Und dann kam der Abschied. Schweren Herzens räumten wir nach dem Frühstück unsere Kabinen bzw. unsere Wohncontainer und brachten unser Gepäck in den Transporter, der es später zum Bahnhof bringen sollte. Wir hatten für den Vormittag noch ein Besichtigungsprogramm auf dem Museumsschiff im Gartenschaugelände. Dieses alte Frachtschiff ist zu einem Schiffsmuseum umgebaut worden, in dem verschiedene Ausstellungsstücke zu sehen sind. Außerdem kann man auch die wichtigsten Einrichtungen des Schiffs (die Kommandobrücke oder den Maschinenraum) besichtigen.
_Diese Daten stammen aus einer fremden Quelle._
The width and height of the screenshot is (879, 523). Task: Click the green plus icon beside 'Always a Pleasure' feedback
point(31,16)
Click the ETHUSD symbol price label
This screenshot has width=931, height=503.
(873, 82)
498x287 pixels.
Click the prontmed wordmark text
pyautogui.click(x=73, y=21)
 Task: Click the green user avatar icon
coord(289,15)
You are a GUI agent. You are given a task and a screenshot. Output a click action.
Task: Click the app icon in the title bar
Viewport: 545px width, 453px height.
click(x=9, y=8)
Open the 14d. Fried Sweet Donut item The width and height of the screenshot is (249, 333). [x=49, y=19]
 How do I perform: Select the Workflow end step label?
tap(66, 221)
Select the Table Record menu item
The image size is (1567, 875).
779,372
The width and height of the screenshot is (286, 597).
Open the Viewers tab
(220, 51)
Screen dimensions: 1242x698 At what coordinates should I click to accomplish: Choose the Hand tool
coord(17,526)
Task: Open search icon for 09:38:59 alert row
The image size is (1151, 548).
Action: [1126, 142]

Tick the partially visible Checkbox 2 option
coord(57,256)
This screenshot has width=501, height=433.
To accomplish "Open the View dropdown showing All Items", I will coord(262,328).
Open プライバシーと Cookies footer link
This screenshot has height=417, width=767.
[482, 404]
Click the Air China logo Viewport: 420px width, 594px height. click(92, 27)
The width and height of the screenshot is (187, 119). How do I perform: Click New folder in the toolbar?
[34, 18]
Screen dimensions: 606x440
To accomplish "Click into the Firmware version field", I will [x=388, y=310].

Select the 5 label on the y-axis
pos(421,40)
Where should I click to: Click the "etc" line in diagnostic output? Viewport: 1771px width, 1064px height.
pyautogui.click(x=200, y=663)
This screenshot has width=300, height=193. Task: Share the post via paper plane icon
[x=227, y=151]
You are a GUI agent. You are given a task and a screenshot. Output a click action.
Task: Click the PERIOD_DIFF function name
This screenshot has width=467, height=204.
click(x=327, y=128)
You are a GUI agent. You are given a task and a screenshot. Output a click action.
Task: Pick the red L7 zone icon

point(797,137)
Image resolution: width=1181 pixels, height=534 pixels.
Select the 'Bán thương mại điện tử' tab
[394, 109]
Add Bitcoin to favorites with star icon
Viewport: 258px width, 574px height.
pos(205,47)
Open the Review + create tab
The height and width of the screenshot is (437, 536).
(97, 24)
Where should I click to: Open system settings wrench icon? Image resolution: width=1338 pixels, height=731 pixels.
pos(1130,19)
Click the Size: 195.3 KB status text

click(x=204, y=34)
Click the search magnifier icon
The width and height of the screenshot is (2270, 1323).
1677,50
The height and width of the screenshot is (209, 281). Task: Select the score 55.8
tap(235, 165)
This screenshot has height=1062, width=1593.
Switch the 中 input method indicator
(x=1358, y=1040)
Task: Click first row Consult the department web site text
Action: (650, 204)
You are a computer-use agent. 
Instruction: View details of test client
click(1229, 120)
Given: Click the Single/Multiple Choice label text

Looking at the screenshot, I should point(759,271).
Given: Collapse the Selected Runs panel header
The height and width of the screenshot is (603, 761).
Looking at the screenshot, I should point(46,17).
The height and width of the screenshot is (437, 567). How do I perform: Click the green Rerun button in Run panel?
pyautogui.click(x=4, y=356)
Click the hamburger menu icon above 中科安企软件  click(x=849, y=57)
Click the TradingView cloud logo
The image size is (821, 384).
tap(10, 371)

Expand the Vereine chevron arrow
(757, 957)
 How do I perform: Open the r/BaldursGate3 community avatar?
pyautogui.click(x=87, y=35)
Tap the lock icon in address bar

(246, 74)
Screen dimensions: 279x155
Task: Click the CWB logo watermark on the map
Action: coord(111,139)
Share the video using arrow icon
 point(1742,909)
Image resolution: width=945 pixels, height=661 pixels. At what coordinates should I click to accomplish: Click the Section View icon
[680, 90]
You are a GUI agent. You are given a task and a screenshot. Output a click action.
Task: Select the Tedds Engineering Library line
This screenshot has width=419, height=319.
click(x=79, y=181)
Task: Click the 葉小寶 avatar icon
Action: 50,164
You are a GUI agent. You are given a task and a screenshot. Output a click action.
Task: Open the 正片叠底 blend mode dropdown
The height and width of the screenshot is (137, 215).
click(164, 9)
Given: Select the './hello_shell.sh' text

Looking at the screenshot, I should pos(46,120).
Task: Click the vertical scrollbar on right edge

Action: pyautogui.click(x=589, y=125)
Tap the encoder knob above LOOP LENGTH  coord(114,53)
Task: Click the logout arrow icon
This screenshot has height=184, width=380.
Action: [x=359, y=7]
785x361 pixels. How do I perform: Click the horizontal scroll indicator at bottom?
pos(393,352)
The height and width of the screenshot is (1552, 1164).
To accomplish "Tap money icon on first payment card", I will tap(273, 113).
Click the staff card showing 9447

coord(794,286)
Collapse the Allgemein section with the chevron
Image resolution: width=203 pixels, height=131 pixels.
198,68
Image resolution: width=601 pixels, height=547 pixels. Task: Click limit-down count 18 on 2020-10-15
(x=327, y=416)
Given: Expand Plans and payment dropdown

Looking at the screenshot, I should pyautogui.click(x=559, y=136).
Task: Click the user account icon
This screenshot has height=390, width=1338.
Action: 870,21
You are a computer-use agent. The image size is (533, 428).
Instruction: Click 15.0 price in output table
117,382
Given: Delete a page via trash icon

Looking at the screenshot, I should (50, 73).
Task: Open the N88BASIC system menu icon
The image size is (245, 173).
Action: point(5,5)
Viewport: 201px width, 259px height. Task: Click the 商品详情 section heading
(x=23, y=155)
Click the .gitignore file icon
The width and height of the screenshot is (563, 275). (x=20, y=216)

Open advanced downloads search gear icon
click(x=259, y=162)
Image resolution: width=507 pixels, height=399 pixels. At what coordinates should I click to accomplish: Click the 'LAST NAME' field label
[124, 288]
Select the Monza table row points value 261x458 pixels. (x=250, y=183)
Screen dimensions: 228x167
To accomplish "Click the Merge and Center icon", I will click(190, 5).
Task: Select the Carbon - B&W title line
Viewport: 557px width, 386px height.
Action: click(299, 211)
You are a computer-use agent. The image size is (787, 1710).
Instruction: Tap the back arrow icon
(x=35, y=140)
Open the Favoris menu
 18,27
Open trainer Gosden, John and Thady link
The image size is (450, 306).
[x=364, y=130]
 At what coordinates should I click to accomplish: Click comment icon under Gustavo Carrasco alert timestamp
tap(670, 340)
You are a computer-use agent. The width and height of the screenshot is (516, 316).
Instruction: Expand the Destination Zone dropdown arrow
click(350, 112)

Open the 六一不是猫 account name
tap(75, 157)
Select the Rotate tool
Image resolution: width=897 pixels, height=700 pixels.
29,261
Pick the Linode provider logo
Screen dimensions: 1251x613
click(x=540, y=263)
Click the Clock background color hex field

Wie immer war auch diesmal wieder die Zeit viel zu kurz, denn wir mussten pünktlich am Bahnhof sein. Dort verabschiedeten wir uns noch von Herrn Schilling, der nicht nur Knoten zeigen, Kartentricks vorführen und grillen kann, der auch das Zeesboot führte und viele Fragen beantworten konnte. S-Bahn und Regionalbahn brachten uns dann nach Berlin-Südkreuz, wo vier schöne, ereignisreiche Tage ihren Abschluss fanden.